→ **Texto de partida**:
NÃO
HÁ GUERRAS BOAS
por Eugénio Lisboa
Os poetas odeiam o ódio
e fazem guerra à guerra.
Pablo
Neruda
Nunca houve uma guerra
boa nem uma paz ruim.
Benjamin Franklin
“Eis um problema que
tem angustiado os homens, de não há muito tempo a esta parte. As mulheres, que,
durante muitos séculos, não tiveram de participar activamente na carnificina,
mas tiveram de a sofrer, na sombra, sem poder intervir, mas arcando, depois, com
as consequências da destruição, dos ferimentos e da morte dos seus, reagiram,
desde muito cedo, à folia bélica com que os homens se entretinham a resolver
problemas, muitas vezes de lana caprina. Mais ligadas à terra e à vida (são
elas que geram vida), mais sensatas, menos dadas a fantasias com pés de barro,
as mulheres opuseram-se, desde cedo, à folia mortífera da guerra. Já no ano de
411 A. C. o famoso comediógrafo grego Aristófanes pôs em cena uma hoje famosa
comédia, intitulada LISISTRATA, criticando a guerra de uma maneira muito
imaginativa e provavelmente eficaz. Nessa peça, as mulheres gregas, lideradas
pela dinâmica Lisistrata, fartas das guerras entre Atenas e Esparta, resolvem
trancar-se num templo e fazer greve sexual, enquanto se não pusesse termo à
guerra. Aristófanes dava certamente voz, na sua comédia, ao sentimento que as
suas conterrâneas gregas deviam andar a tornar bem visível e audível. Contudo,
até tempos relativamente recentes (vésperas da primeira guerra mundial),
aceitava-se, sem grandes estados de alma, o conceito de Clausewitz: “A guerra é
a continuação da política por outros meios”. A guerra era o último recurso,
quando a diplomacia esgotava os seus. Não havia, por assim dizer, um problema
ético. Grandes fazedores de guerras, como Napoleão, eram admirados por gigantes
como Goethe, Stendhal e Beethoven, não necessariamente, por causa da guerra,
mas, pelo menos, apesar dela.
Quando se tornou claro,
nos primeiros anos do século XX, que se estava à porta de um novo grande
conflito europeu – que viria de facto a começar em Agosto de 1914 – vozes
corajosas de alguns grandes escritores começaram a erguer-se, com grande
coragem e eloquência, contra a insensatez e a imoralidade da guerra, como modo
de resolver conflitos de interesses. De entre os intelectuais europeus, que se
destacaram nesse destemido e arriscado combate, citarei três: Romain Rolland,
Bertrand Russell e Stefan Zweig. Romain Rolland provocou, com os textos pacifistas
depois recolhidos no seu famoso e vituperado livro AU DESSUS DE LA MÉLÉE, uma reacção violenta, da parte dos
belicistas, que o levou a emigrar para a Suíça, de onde continuou a lutar pela
paz. Bertrand Russell pagaria com a prisão o seu credo pacifista.

→ **Dados fornecidos**:
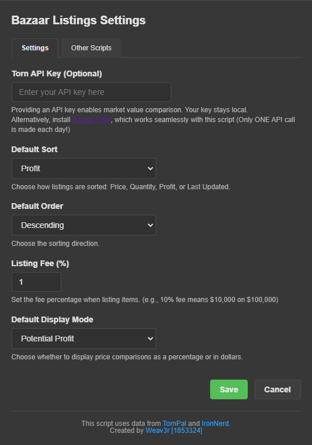This screenshot has width=312, height=445.
Task: Focus the Torn API key input field
Action: click(x=91, y=92)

→ **Instrução**:
Dê seguimento ao texto sobre a guerra e os pacifistas a partir da última frase apresentada.

→ **Resultado**:
Curiosamente, dois dos
maiores escritores do século XX, Anatole France e Thomas Mann alinharam, por
esta altura, com os arautos da guerra, mas não demorariam a mudar de opinião,
tendo-se o escritor alemão voltado contra a emergente peste nazi, que lhe valeu
o exílio e a perda do título académico que lhe fora dado por uma universidade
alemã, para não falar na queima dos seus livros, na praça pública.
A carnificina nas
trincheiras da Europa foi de tal natureza e dimensão, que originou em vários
escritores europeus, que tinham vivido o horror da guerra, de um lado e do
outro do conflito, o desejo de produzirem obras de ficção, centradas naquele
morticínio, com o objectivo de fazer com que ele se não voltasse a repetir: por
reacção dos leitores à dramatização daquela monstruosidade. Henri Barbusse,
Roger Vercel, Roland Dorgelès, Erich Maria Remarque, Georges Duhamel, Roger
Martin du Gard, Ernest Hemingway, na ficção, ou Rupert Brooke e Siegfried
Sassoon, na poesia, foram impressionantes testemunhos. Nalguns, como Roger
Martin du Gard, a impressão causada por aquele inferno de mortos e mutilados –
ele trabalhou no serviço de ambulâncias – foi tal, que ficou irredutivelmente
contra a guerra, fosse ela qual fosse. De tal maneira que, sendo um homem de
esquerda, quando Hitler começou a devorar a Europa, Martin du Gard disse aos
amigos, que tudo era melhor do que resistir ao ditador alemão, originando uma
reedição da carnificina de 1914 – 1918. Nada era, para ele, tão mau como uma
nova guerra. Mais adiante, mudaria de opinião, quando se apercebeu do que
Hitler representava e de que se tornava tragicamente necessário resistir-lhe. O
mesmo se passou com Bertrand Russell, que pôs entre parêntesis o seu pacifismo,
reconhecendo que esta guerra era inevitável. Todavia, outro enorme escritor
francês, Jean Giono, que percorrera os anos da primeira guerra mundial a
carregar uma espingarda que nunca disparou, mas a ver o lado mais monstruoso da
condição humana, jurou e cumpriu, que nunca mais voltaria a participar numa
nova guerra. Pacifista radical, recusou-se a combater os exércitos nazis e
escreveu porquê. Para Russell e Martin du Gard, não havia guerras boas, mas
havia guerras inevitáveis. Para Giono, havia só guerras más, ponto final.
Pertencendo ao Mouvement du Contadour,
que se opunha a qualquer conflito armado, pagou-o com a prisão. Pode-se não
concordar com a decisão dele, mas não se pode deixar de respeitar a coerência
do seu radicalismo. Não há, de facto, guerras boas: são todas más, embora
algumas sejam inevitáveis. A corajosa resistência da Ucrânia ao monstruoso
poder militar de Putine originou uma guerra má, mas inevitável, ainda que
desnecessária. São pessoas como Hitler e Putine que cometem o pecado supremo de
originarem guerras inevitáveis. E más como a peste.”